There are certain conspicuous personalities in the history of the Kingdom of God in the Old Testament, men whose lives form epochs in the opening up of His ways to His people. Moses is immeasurably the grandest of these. Probably the next to him is Samuel ; and just as we understand Samuel, his character, his position, his offices, and his work, or fail to understand him, we shall succeed in understanding, or shall fail to understand, very much of Jehovah’s dealings with Israel.

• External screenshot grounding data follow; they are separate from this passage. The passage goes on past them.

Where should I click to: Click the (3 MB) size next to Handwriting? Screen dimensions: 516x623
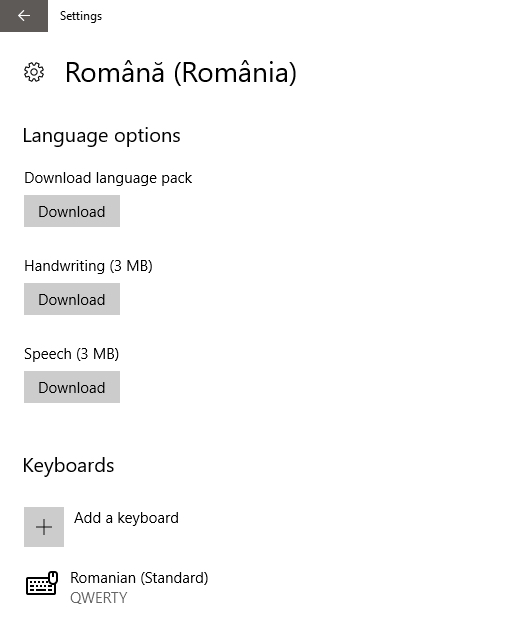click(131, 266)
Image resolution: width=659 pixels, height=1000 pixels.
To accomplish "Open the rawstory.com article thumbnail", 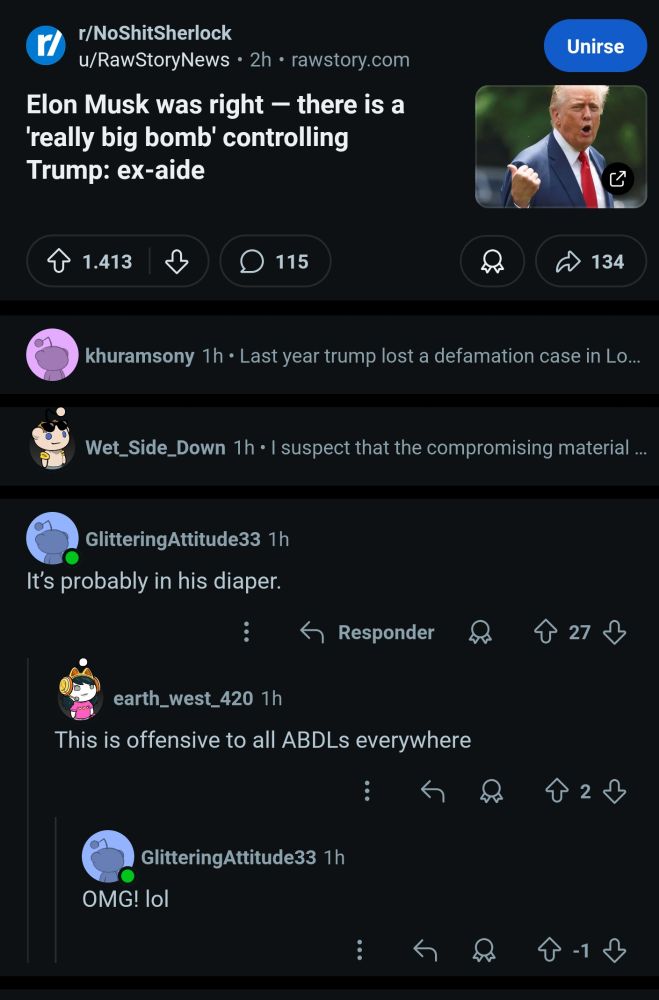I will [x=561, y=147].
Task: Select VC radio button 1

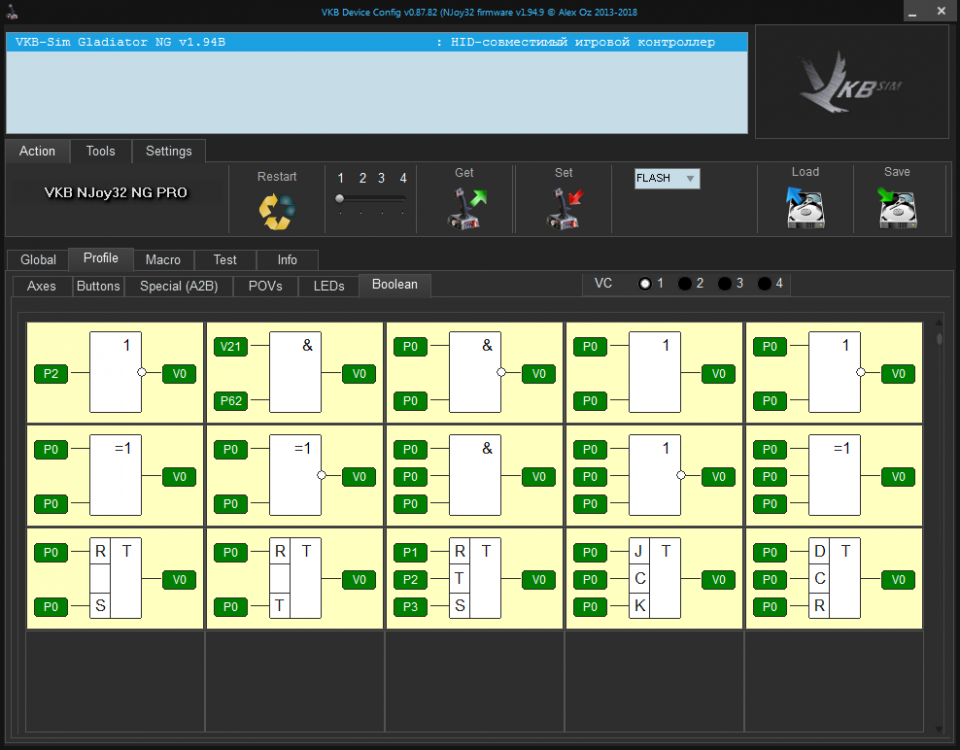Action: [645, 284]
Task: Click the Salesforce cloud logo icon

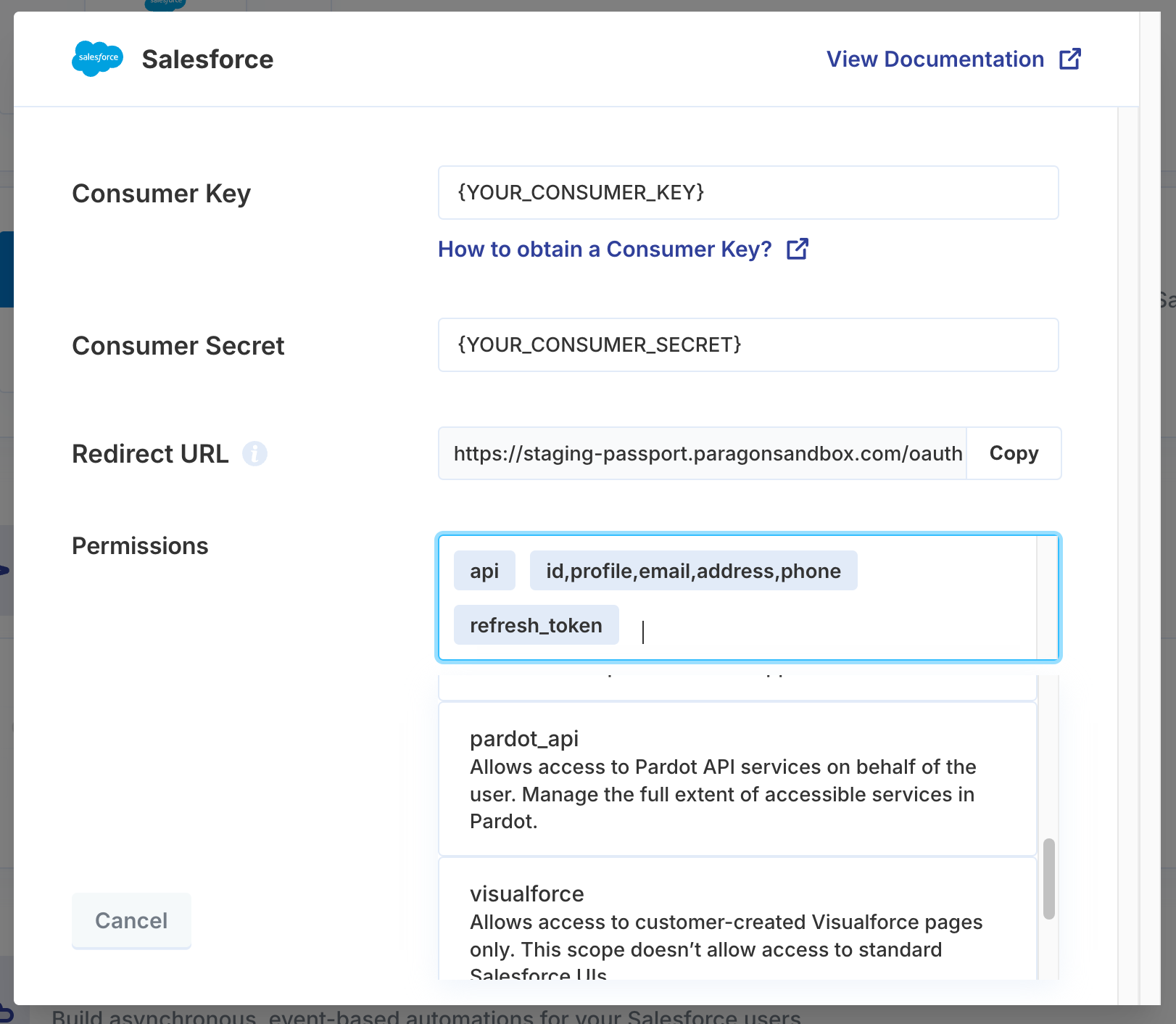Action: point(97,59)
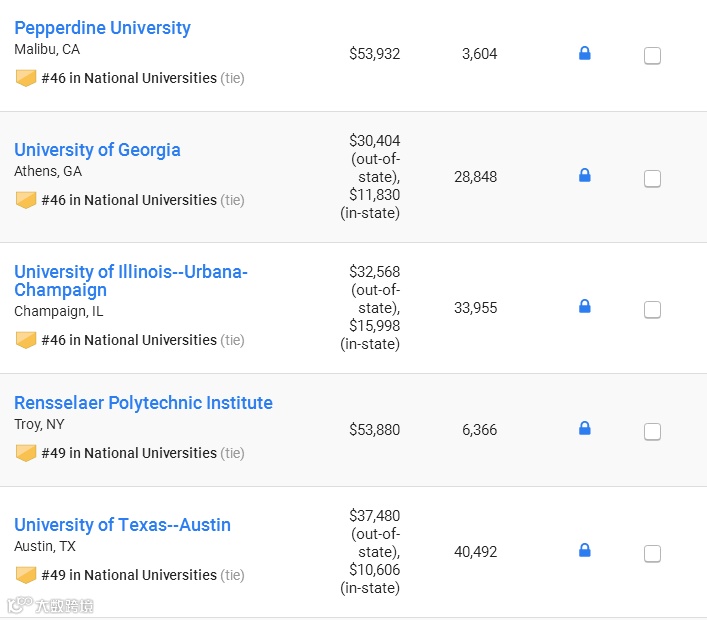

There is one very marked resemblance between Moses and Samuel-both exercised the three great functions in the Hebrew Commonwealth, those of prophet, priest, and supreme ruler, combining in their own persons three offices which in ordinary circumstances were jealously kept separate.

It is matter of deep and unfeigned regret to me that the scholars who form what is commonly known as the Critical School….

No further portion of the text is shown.